Streptococcus pneumoniae (pneumococcus) is a major cause of meningitis, pneumonia, and bacteremia, especially among young children and older adults. Before the 7-valent pneumococcal conjugate vaccine (PCV7) was introduced in the United States in 2000, the seven pneumococcal serotypes covered by the vaccine (4, 6B, 9V, 14, 18C, 19F, and 23F) caused 80% of invasive pneumococcal disease (IPD) cases among young children, and the incidence of IPD was relatively stable. In October 2000, the Advisory Committee on Immunization Practices recommended PCV7 for all children aged <2 years and for older children at increased risk for IPD. Introduction of PCV7 in the United States led to substantial reductions in the incidence of IPD among the target population of children aged <5 years. Use of the vaccine also reduced IPD among unvaccinated populations through reductions in nasopharyngeal colonization and transmission of vaccine-type pneumococci from vaccinated children (i.e., indirect, or herd, effects of PCV7). To evaluate the effect of continued PCV7 use on IPD incidence among children aged <5 years in the United States, CDC analyzed population- and laboratory-based surveillance data.
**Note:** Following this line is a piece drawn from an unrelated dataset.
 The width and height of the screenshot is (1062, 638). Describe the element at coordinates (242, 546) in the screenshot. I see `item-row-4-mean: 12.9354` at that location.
Results of that analysis indicated that in 2005, overall IPD rates among children aged <5 years were 77% lower, and an estimated 13,000 fewer cases of IPD occurred, compared with the years preceding vaccine introduction (1998-1999). Although IPD caused by PCV7 serotypes declined through 2005, overall IPD rates leveled off beginning in 2002, primarily because of increases in the incidence of IPD caused by non-PCV7 serotype 19A. Given these trends, use of expanded-valency conjugate vaccines might further reduce IPD incidence. Continued surveillance is needed to guide development of future formulations of conjugate vaccines and to monitor the effects of continued vaccine use.